_WHAT TO WORK ON_. Rewrite the rows beginning with the line that contains "You are a GUI" and ending with the last row, changing "click action" to "tap action" and keeping everything else the same. Omit the pictures.

_SUPPLIED RECORDS_.
• • • • • • •
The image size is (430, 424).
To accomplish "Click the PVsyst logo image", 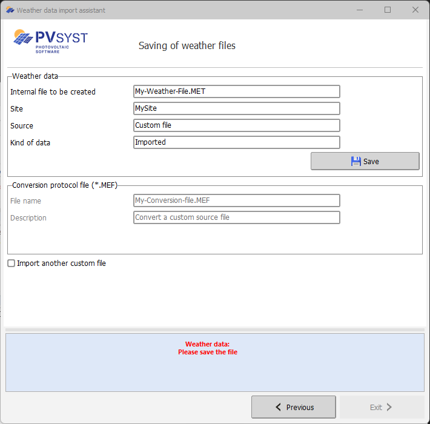I will click(50, 41).
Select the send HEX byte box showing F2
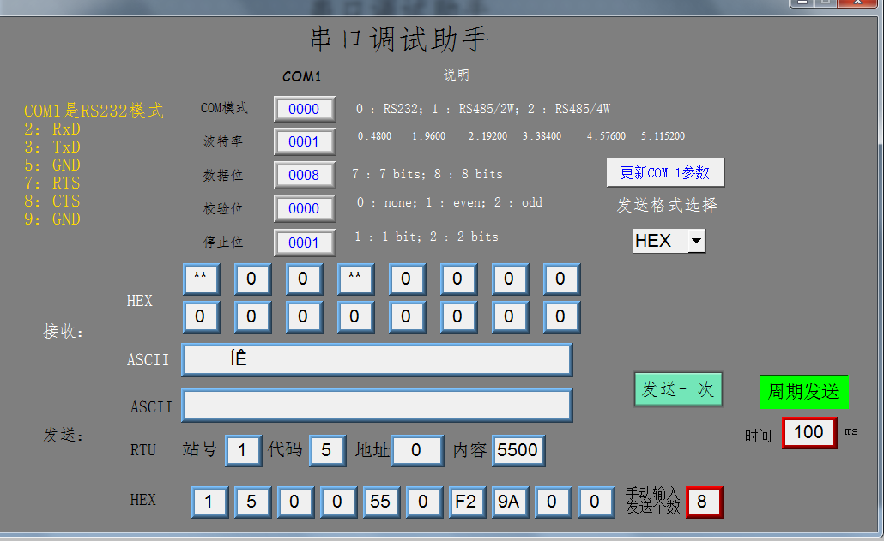884x541 pixels. coord(466,502)
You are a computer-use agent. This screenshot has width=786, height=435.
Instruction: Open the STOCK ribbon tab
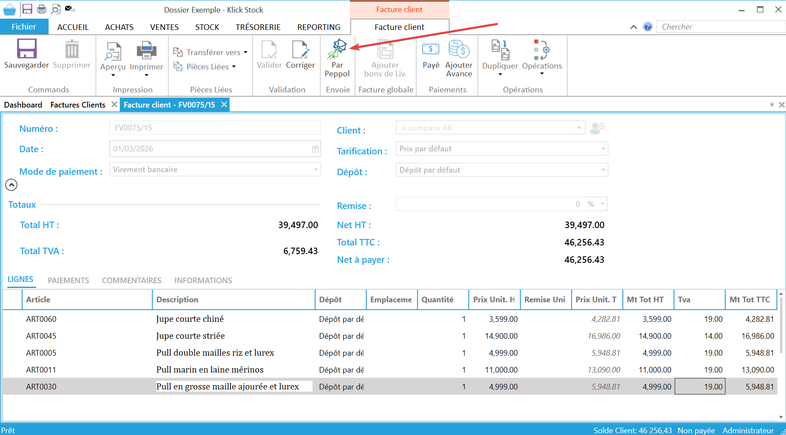[207, 27]
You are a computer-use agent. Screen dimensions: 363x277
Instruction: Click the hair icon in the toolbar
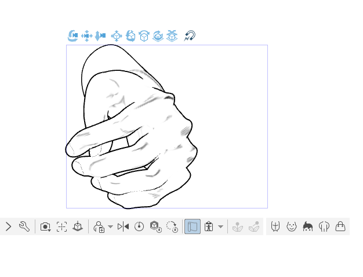[308, 226]
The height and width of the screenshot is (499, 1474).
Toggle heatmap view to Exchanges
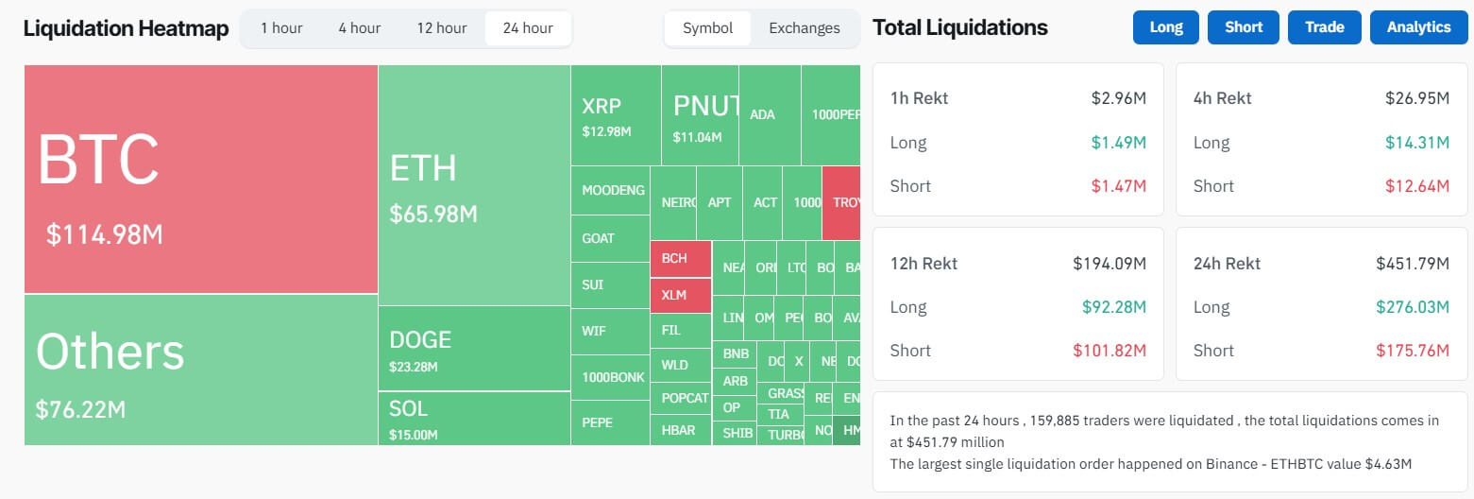[x=805, y=28]
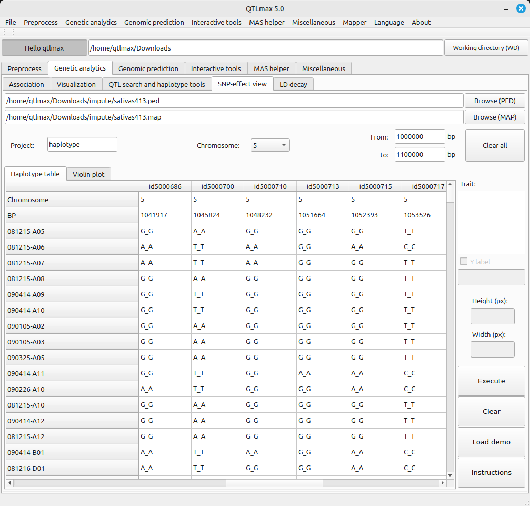
Task: Select the QTL search and haplotype tools tab
Action: [x=156, y=84]
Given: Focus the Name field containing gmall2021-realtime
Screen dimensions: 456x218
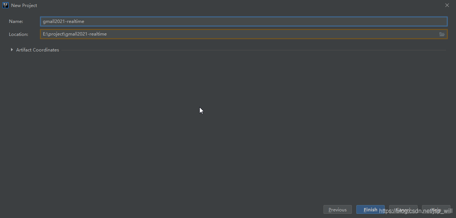Looking at the screenshot, I should (x=244, y=21).
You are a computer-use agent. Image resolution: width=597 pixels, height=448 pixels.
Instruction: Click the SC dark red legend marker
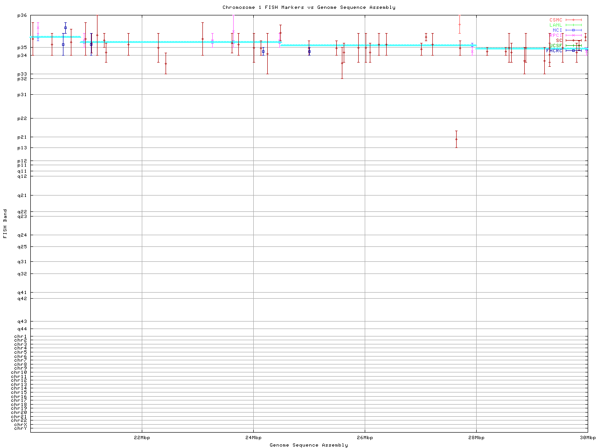[573, 41]
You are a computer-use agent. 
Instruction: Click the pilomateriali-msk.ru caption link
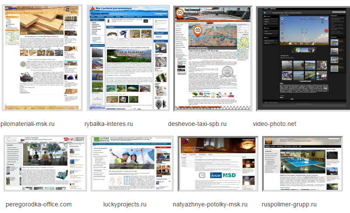(28, 124)
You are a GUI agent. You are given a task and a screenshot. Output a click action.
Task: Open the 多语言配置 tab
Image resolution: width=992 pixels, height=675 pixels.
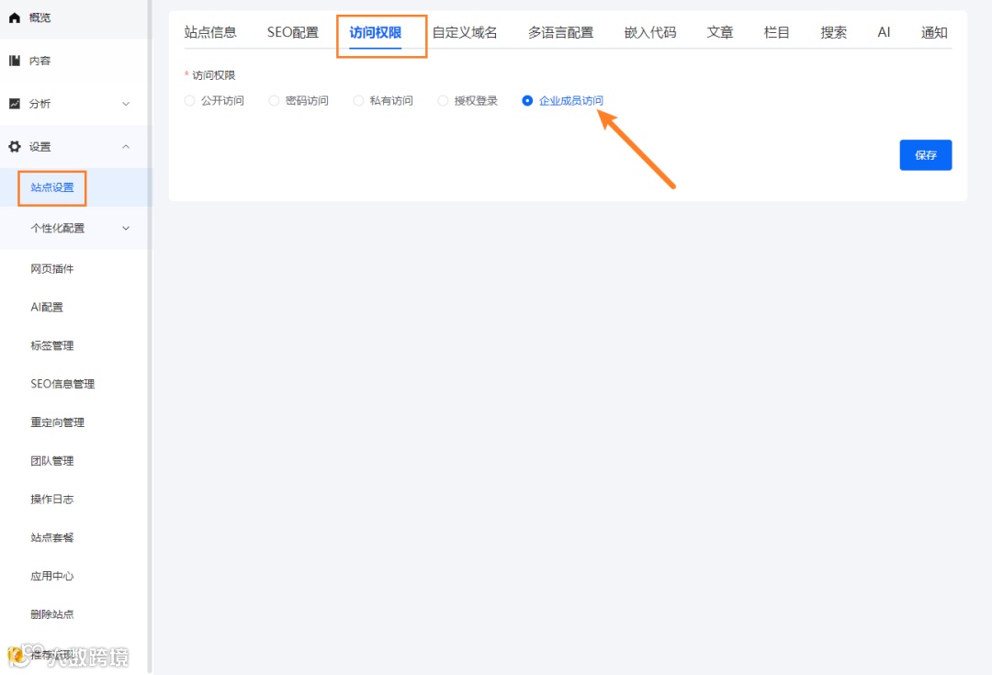[559, 31]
• • • • • • •
_TASK RESULT_.
You are a GUI agent. You are given a task and a screenshot. Output a tap action.
Task: Open the 多语言配置 tab
Image resolution: width=992 pixels, height=675 pixels.
[559, 31]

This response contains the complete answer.